When in their twenties and thirties, patients with AS begin to develop chronic low back pain and general stiffness. The disease can fuse the spine and lead to serious problems of the hip and other joints. This may occur gradually but may also happen rather rapidly. Because it strikes at such a young age, and because its early symptoms are often overlooked, AS can be difficult to treat. Currently, therapy for AS usually consists of nonsteroidal anti-inflammatory drugs (NSAIDs) and physiotherapy. This therapy, however, has shown limited ability to relieve the pain of AS, or reduce its negative impact on quality of life.
A recent study offers new hope for treating AS, with a novel drug that has proven highly effective in easing the symptoms rheumatoid Arthritis (RA), another serious form of inflammatory arthritis. In a six-month clinical trial, a team of researchers affiliated with the German Rheumatology Research Center in Berlin tested the effectiveness of etanercept--a fully human protein that inhibits tumor necrosis factor (TNF), a major culprit for joint inflammation--on patients with AS. Published in the June 2003 issue of Arthritis & Rheumatism, the results of this study showed a dramatic reduction of disease activity through a course of treatment combining etanercept with NSAIDs.
In addition to its success in the treatment of RA, studies have documented etanercept as an effective therapy for Juvenile Rheumatoid Arthritis (JRA). In this new study, etanercept was shown as clearly effective in treating the progression of the painful and debilitating inflammation characteristic of AS.

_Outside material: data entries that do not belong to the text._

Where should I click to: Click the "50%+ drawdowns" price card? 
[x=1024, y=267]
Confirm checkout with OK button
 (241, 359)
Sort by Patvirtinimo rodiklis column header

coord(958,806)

The study included 30 male patients in their thirties with active AS. Prior to and throughout the study, the patients were treated with NSAIDs, but all other therapies--disease- modifying anti-rheumatic drugs (DMARDs) and steroids--were discontinued. The subjects were randomly divided into two groups. For the first phase of the study, a total of six weeks, 14 of the AS patients were treated with etanercept (25 milligrams twice weekly) and 16 of the AS patients were given a placebo. For the next and final phase of the study, another six-week period, all 30 of the AS patients were treated with etanercept.
Treatment with etanercept resulted in at least a 50 percent regression of disease activity in 57 percent of the AS patients at week six, compared with a mere 6 percent of the placebo-treated patients. After the placebo-treated patients switched to etanercept, 56 percent improved, significantly. While being treated with etanercept, the AS patients overwhelming reported improvements in mobility, which were confirmed by a battery of tests, as well as relief from pain and stiffness. No severe adverse events, including major infections, were observed during the clinical trial. After the cessation of the etanercept therapy, almost all patients experienced a relapse of pronounced AS symptoms within a few weeks.
"The findings of this trial not only confirm the clear-cut efficacy of etanercept in the treatment of patients with active AS who are receiving conventional NSAID therapy," observes research team spokesperson Dr. J. Brandt, "but also show that no additional therapy with DMARDs and steroids is needed to obtain the results." Noting the compelling fact of relapse after withdrawing etanercept treatment, Dr. Brandt suggests: "It seems probable that etanercept must be administered continually in most AS patients to achieve permanent inhibition of the inflammatory process."